* _Given text_
[start]

# Alfalfa pellets - how much to feed?



## desertlily

I'm trying to figure out how the measurement works out....does anyone know how many cups of pellets would equal the average flake of alfalfa hay? I'm just looking for a rough estimate here. I know that they're equal pound for pound, but I use cups to measure out the pellets. I'm trying to be cost effective, while making sure everyone gets what they need.

Just wondering if anyone might have that info...it seems like someone on this site always has the answer!!


----------



## liz

I can't say how much would equal a flake but a pellet is very concentrated being small and compressed. I have my ND does who get 1 cup of pellets and 2-3 cups of grain mix on the stand 2 x a day but they also get a stemmy, leafy alfalfa hay as well as broken up alfalfa/timothy cubes once a day.
If you can weigh a flake of alfalfa hay, then hang a bucket on a scale and add cup by cup of pellets to get the same weight as the flake you'll have an accurate answer/ with pellets though, theres no waste...a bit more cost effective and you may find that they do better on a smaller amount of pellets than the amount of hay they get.


----------



## xymenah

Are you replacing the pellets for their hay 100%? Or are you still offering them hay and just the pellets for supplement?


----------



## Hobbyfarmer

I fed pellets free choice for about 4 months. This was to an adult Nubian mix doe and 3 month old Nubian doeling. They just got the pellets and hay. I would still be using them if I didn't get a deal on some hay.


----------



## desertlily

For my wether and buck I was thinking of giving it to them 100%, plus they're out on pasture. The only thing is , there isn't much grass right now.

[end]

* _What this task involves_
Reproduce the stretch of the alfalfa pellet thread from "I can't say" through "pellets for supplement?", swapping "bucket" for "pail".

* _Provided information_
[start]

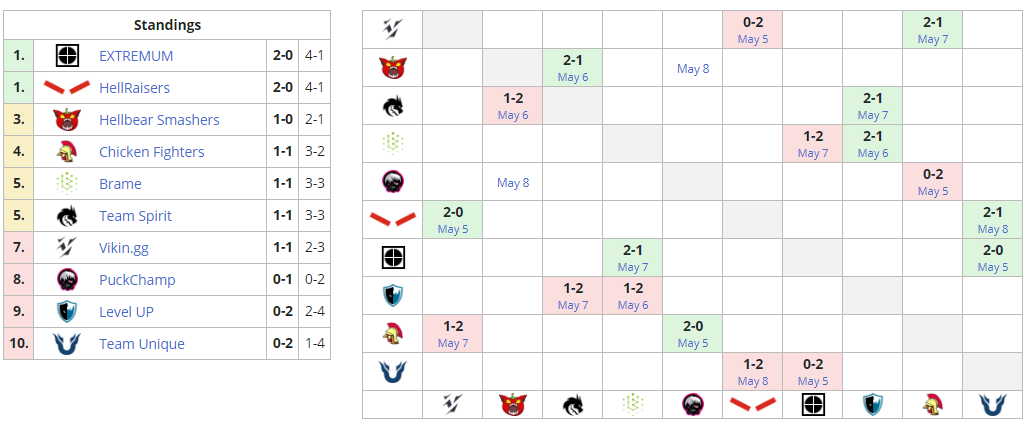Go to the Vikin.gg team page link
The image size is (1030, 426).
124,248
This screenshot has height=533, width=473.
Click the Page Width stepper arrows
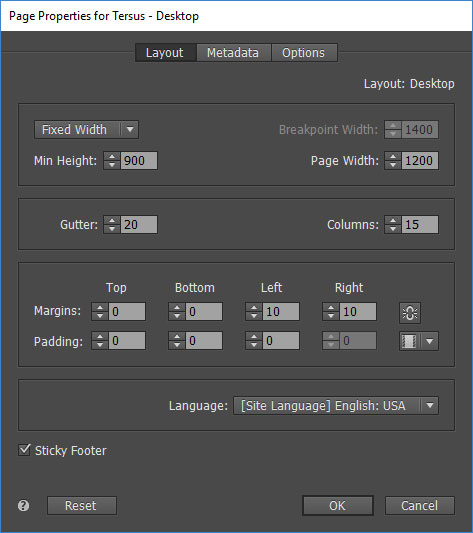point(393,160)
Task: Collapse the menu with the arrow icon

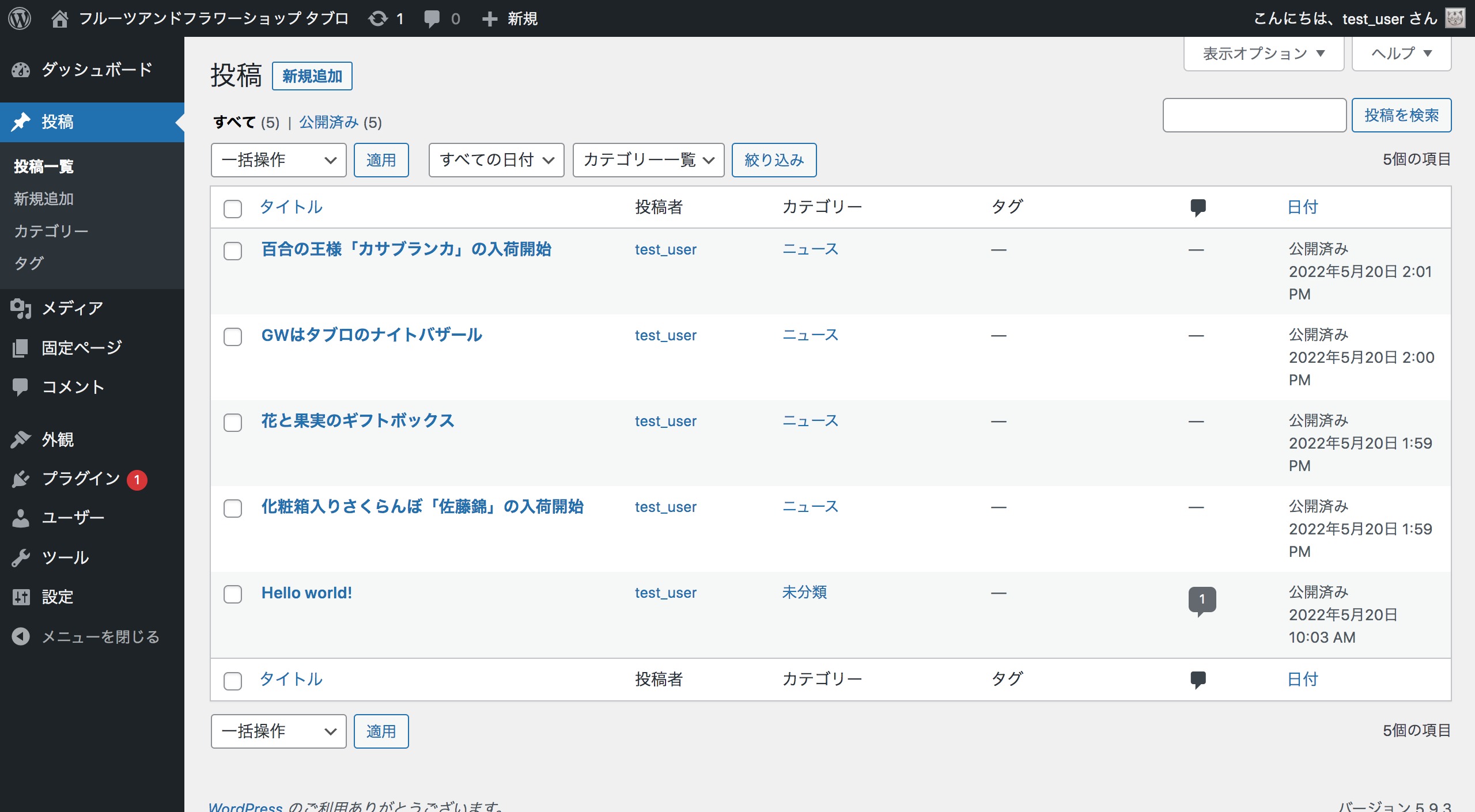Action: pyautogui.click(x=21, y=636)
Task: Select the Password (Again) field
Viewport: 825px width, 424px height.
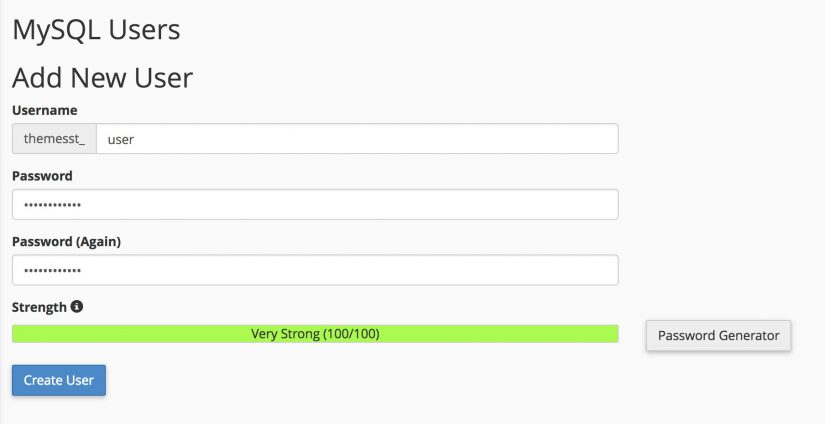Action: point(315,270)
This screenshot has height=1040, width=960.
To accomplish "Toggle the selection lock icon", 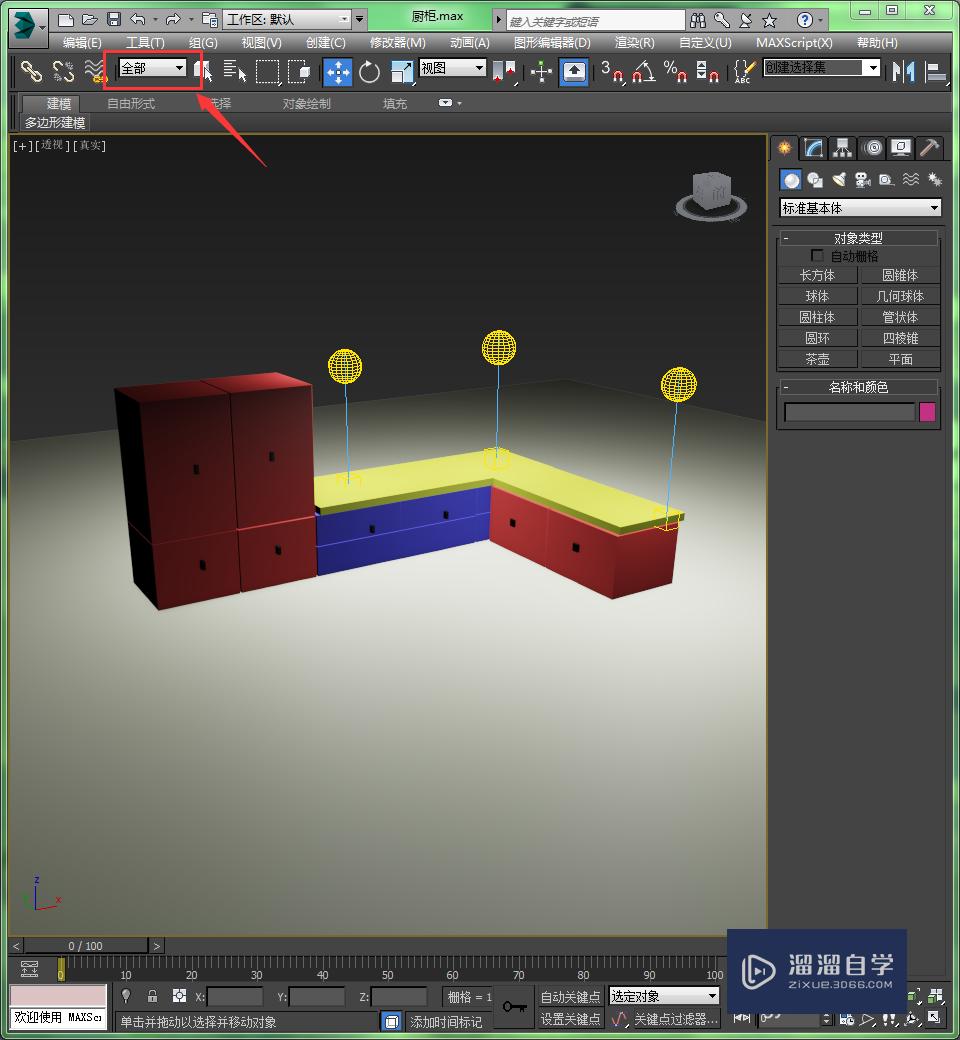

[end]
[start]

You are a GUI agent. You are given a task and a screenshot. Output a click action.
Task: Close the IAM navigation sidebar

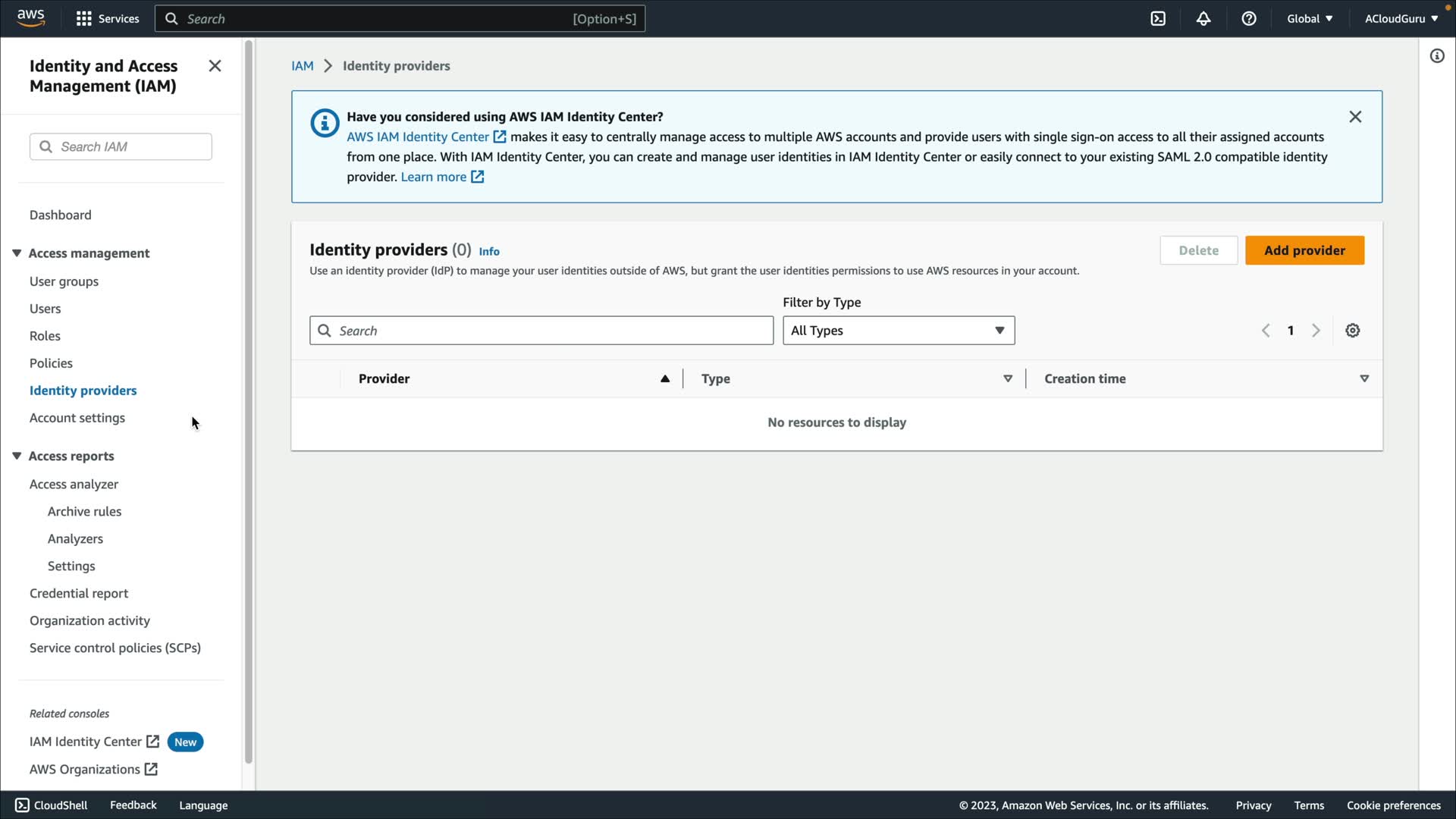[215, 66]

[end]

* _Answer below_
I can't say how much would equal a flake but a pellet is very concentrated being small and compressed. I have my ND does who get 1 cup of pellets and 2-3 cups of grain mix on the stand 2 x a day but they also get a stemmy, leafy alfalfa hay as well as broken up alfalfa/timothy cubes once a day.
If you can weigh a flake of alfalfa hay, then hang a pail on a scale and add cup by cup of pellets to get the same weight as the flake you'll have an accurate answer/ with pellets though, theres no waste...a bit more cost effective and you may find that they do better on a smaller amount of pellets than the amount of hay they get.


----------



## xymenah

Are you replacing the pellets for their hay 100%? Or are you still offering them hay and just the pellets for supplement?